Simbolicamente, o romance inteiro pode ser lido como uma meditação sobre a impossibilidade de traduzir o self. A língua materna é um edifício que nos prende; qualquer língua estrangeira, por mais que se domine, será sempre um “hotel”, lugar de passagem. A passagem final – que não spoilararei – confirma essa ideia com uma crueldade quase cômica: o personagem consegue, afinal, “falar” húngaro fluentemente, mas apenas para repetir, como papagaio, as próprias desventuras. A língua o devora; a identidade resta reduzida a um sotaque que não disfarça o vazio.
Apreciação crítica
Os méritos de “Budapeste” saltam aos olhos: ousadia temática, domínio do ritmo, inventividade léxica. Chico Buarque consegue fazer do aprendizado de idioma um thriller existencial, onde cada conjugação verbal é um cliffhanger. A proja, ao mesmo tempo coloquial e refinada, permite que o leitor – mesmo sem conhecer uma sílaba de húngaro – perceba a musicalidade que seduz o protagonista.
As limitações, porém, existem. A obsessão repetitiva com a língua pode cansar o leitor menos interessado em jogos fonéticos; as digressões eróticas, embora funcionem como alívio cômico, às vezes alongam-se em autoparódia. A própria figura de Kriska – mulher-mito, mistura de namorada, professora e fada – beira o estereótipo, o que tira força da crítica de gênero que o romance poderia ter encampado.
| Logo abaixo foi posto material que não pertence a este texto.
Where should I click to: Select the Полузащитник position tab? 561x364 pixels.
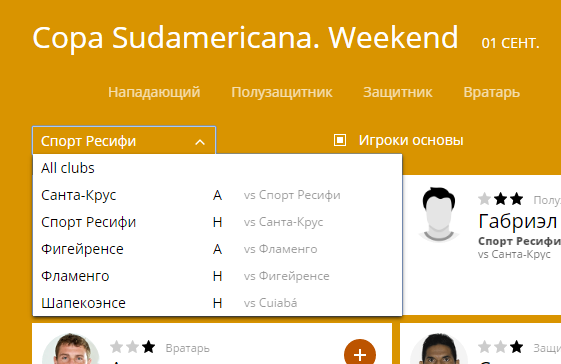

Por fim, o ritmo de espiral, tão eficaz na parte central, torna o desfecho previsível: quando tudo converge para a constatação de que “não há fuga da língua”, o impacto emocional é menor do que o prometido.
Ainda assim, esses tropeços não comprometem a experiência. “Budapeste” permanece como um dos romances mais originais da literatura brasileira do século XXI: uma história de amor e de fuga em que o objeto de desejo é, simultaneamente, uma cidade, uma língua e a promessa de um eu novo – promessa que, como toda miragem, se desfaz no momento em que se apreende.
Conclusão
Leitura exigente, mas jamais hermética, “Budapeste” oferece ao leitor contemporâneo duas aventuras de uma só vez: a viagem física por uma capital europeia que poucos conhecem em profundidade, e a viagem metafísica pelas zonas cinzentas da identidade. Quem busca romance de trama acelerada pode frustrar-se; quem se entrega ao ritmo lento da inquietação – e aceita rir de si mesmo – enconterá aqui um espelho, ou melhor, uma cassa de ressonância: quanto mais se fala, mais se escuta o eco de uma pergunta que não quer calar: quem sou eu quando falo? A resposta, Chico Buarque sugere, está sempre em outra língua – e, por isso mesmo, jamais será nossa de fato.